_LEESTEKST_
==========

Veelal geldt, na een opvallend debuut, een tweede publicatie als een soort van lakmoesproef. Een proef die Annel de Noré voor mijn gevoel, op wat kleinigheden na, glansrijk weet te doorstaan. De verhalenbundel Het kind met de grijze ogen laat in literair opzicht een grote verscheidenheid zien: realistisch, anekdotisch aandoend, verhalen die elementen van een parabel of mythe hebben, en tenslotte een verhaal met magisch-realistische kenmerken. Met deze staalkaart van haar kunnen laat Annel de Noré zien wie ze is: een schrijfster die de moeite van het lezen meer dan waard is.
‘Made in heaven’ laat een vrouw zien, die een buitensporige bewondering voor haar man heeft. Een zwangere, Braziliaanse, aan wie ze een lift geeft naar het ziekenhuis, blijkt uitgerekend van haar (en ik heb het over de hoofdpersoon van het verhaal) man in verwachting te zijn. De hoofdpersoon raakt totaal gedesillusioneerd en ‘gedesoriënteerd’ met alle gevolgen van dien.
In ‘Stella Ursina’, waarin Stella Ursina een metafoor is van het onafhankelijk geworden Suriname, laat Annel de Noré op indringende wijze de literatuur de lezer in Nederland en Suriname een spiegel voorhouden. Middels de literatuur geeft zij aan vertrouwen te hebben in de nieuwe generatie, en daarmee impliciet ook in het land.

==========

_OPDRACHT_
Vervolg de bespreking van de verhalenbundel Het kind met de grijze ogen na de laatste zin die erin staat. De onderstaande items spelen hierbij geen enkele rol.

_AANGELEVERD MATERIAAL_
==========

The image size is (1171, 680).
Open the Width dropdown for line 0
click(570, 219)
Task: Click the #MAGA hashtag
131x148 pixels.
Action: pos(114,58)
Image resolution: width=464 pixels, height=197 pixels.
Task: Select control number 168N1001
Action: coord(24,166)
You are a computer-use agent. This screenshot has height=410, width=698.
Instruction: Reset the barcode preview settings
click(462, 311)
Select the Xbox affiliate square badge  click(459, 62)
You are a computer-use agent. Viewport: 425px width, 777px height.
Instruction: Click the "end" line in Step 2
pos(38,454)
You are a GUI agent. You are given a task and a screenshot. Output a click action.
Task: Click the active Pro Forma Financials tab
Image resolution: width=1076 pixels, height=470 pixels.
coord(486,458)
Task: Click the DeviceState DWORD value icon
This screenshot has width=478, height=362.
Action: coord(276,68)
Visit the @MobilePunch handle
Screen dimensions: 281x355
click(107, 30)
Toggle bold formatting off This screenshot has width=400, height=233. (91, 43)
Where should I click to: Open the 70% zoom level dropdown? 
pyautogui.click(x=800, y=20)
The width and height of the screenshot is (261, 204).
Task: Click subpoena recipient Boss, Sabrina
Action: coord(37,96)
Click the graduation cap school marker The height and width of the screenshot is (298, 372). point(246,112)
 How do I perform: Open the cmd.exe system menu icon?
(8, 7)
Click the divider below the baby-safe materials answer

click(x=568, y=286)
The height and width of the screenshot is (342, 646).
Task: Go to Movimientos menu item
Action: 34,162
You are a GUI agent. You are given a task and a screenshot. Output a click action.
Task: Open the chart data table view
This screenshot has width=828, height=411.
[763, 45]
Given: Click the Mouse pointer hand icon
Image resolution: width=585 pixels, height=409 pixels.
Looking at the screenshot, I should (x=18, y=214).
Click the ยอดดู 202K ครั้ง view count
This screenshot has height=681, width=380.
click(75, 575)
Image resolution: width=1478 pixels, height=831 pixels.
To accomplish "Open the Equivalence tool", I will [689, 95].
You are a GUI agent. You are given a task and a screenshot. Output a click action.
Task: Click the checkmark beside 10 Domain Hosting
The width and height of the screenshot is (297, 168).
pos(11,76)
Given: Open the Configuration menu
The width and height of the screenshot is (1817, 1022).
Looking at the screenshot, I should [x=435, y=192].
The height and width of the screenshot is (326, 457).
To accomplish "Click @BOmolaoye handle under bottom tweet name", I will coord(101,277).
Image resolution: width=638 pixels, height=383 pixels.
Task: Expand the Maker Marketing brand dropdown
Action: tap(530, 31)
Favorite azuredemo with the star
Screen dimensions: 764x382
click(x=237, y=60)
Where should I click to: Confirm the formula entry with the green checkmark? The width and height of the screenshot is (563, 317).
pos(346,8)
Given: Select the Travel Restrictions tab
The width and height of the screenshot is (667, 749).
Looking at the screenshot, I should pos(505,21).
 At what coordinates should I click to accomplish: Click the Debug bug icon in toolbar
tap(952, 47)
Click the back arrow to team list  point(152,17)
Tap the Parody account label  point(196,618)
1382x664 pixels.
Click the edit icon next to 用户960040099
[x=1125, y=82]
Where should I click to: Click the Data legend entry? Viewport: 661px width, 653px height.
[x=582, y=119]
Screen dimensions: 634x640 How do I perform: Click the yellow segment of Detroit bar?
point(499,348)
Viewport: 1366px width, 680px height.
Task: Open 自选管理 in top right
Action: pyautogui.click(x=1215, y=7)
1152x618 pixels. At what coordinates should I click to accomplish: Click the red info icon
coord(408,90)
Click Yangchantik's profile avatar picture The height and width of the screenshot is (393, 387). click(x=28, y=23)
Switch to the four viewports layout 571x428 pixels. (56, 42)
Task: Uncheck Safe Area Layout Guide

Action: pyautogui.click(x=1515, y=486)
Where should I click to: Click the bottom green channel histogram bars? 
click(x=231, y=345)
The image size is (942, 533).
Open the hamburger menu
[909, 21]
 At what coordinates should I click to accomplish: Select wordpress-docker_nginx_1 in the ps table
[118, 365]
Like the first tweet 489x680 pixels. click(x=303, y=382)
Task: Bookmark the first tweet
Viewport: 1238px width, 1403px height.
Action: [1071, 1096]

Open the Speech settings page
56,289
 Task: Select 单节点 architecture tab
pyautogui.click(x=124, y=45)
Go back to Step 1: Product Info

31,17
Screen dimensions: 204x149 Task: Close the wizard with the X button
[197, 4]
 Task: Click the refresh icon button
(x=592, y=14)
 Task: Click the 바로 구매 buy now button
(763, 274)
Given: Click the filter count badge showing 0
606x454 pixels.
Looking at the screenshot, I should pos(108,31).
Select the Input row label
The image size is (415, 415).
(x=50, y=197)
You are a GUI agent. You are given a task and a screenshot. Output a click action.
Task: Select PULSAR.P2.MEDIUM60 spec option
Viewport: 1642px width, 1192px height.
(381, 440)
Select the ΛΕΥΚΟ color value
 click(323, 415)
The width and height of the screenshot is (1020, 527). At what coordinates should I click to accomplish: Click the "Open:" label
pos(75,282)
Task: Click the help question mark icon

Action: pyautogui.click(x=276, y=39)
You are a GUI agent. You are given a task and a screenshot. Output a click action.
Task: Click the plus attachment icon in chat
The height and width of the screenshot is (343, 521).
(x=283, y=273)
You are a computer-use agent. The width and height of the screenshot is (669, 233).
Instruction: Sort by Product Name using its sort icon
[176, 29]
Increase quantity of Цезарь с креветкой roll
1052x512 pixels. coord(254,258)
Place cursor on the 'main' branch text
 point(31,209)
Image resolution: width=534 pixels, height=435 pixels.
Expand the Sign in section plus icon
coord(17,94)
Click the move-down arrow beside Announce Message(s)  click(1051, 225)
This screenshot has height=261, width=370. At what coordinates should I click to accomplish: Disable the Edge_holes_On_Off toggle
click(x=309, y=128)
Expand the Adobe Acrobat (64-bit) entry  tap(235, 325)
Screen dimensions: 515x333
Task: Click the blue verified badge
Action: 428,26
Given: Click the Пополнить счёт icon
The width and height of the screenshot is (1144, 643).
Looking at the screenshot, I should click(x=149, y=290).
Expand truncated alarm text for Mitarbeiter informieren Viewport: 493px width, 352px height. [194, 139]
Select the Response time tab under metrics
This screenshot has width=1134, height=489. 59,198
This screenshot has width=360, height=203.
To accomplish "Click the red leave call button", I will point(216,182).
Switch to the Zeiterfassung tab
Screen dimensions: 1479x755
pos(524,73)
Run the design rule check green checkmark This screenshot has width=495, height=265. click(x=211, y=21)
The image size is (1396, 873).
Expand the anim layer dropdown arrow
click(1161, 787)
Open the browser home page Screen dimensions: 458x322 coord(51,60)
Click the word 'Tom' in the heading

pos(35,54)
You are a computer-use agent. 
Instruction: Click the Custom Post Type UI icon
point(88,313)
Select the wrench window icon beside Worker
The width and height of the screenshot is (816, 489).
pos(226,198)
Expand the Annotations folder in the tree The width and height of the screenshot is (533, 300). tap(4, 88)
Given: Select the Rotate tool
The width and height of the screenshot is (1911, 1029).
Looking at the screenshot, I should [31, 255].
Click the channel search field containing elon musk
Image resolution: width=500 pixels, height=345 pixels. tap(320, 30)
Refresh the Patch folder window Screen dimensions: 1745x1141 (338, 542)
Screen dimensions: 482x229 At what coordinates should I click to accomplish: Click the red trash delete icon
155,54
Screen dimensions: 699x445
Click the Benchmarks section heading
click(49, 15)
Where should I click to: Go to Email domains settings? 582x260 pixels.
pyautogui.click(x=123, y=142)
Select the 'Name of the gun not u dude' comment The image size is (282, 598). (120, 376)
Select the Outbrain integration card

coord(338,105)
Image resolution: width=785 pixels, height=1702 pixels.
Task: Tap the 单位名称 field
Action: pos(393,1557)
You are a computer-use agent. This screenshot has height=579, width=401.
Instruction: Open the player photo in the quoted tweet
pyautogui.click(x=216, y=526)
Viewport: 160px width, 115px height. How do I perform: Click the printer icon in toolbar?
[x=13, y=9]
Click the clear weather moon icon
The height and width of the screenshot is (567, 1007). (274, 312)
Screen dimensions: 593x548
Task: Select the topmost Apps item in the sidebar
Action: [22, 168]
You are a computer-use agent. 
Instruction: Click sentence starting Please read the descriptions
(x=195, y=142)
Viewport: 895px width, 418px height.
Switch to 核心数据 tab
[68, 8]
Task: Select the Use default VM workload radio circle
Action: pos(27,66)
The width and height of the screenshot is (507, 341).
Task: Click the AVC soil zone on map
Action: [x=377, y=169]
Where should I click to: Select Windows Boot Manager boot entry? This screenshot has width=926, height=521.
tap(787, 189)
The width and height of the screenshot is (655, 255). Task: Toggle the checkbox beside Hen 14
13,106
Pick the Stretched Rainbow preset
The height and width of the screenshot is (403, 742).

==========

_RESULTAAT_
In ‘De zwarte wolk’ trekt een groep van onderofficieren de jungle in om het land te zuiveren en het bestuur over te nemen. Met de eenheid en de zuivere bedoelingen van de groep is het echter gauw gedaan. Wantrouwen, machtswellust en hebzucht gaan de boventoon voeren. De revolutie eet zijn eigen kinderen op. Het verhaal heeft wat weg van een sleutelverhaal waarin we bestaande personen kunnen herkennen. De ik-figuur tracht tenslotte te ontkomen, maar hij geraakt op pijnlijke wijze tot een eenheid met de bomen in het oerwoud. ‘Vingers breken af. Krakend scheuren mijn lendenen uiteen. Mijn binnenste staat in brand. Ik schreeuw het uit. Schreeuw, Schreeuw, Schreeuw.’ Het einde van het verhaal vertoont aldus trekjes van het magisch-realisme, hetgeen sporadisch voorkomt in de Surinaamse literatuur.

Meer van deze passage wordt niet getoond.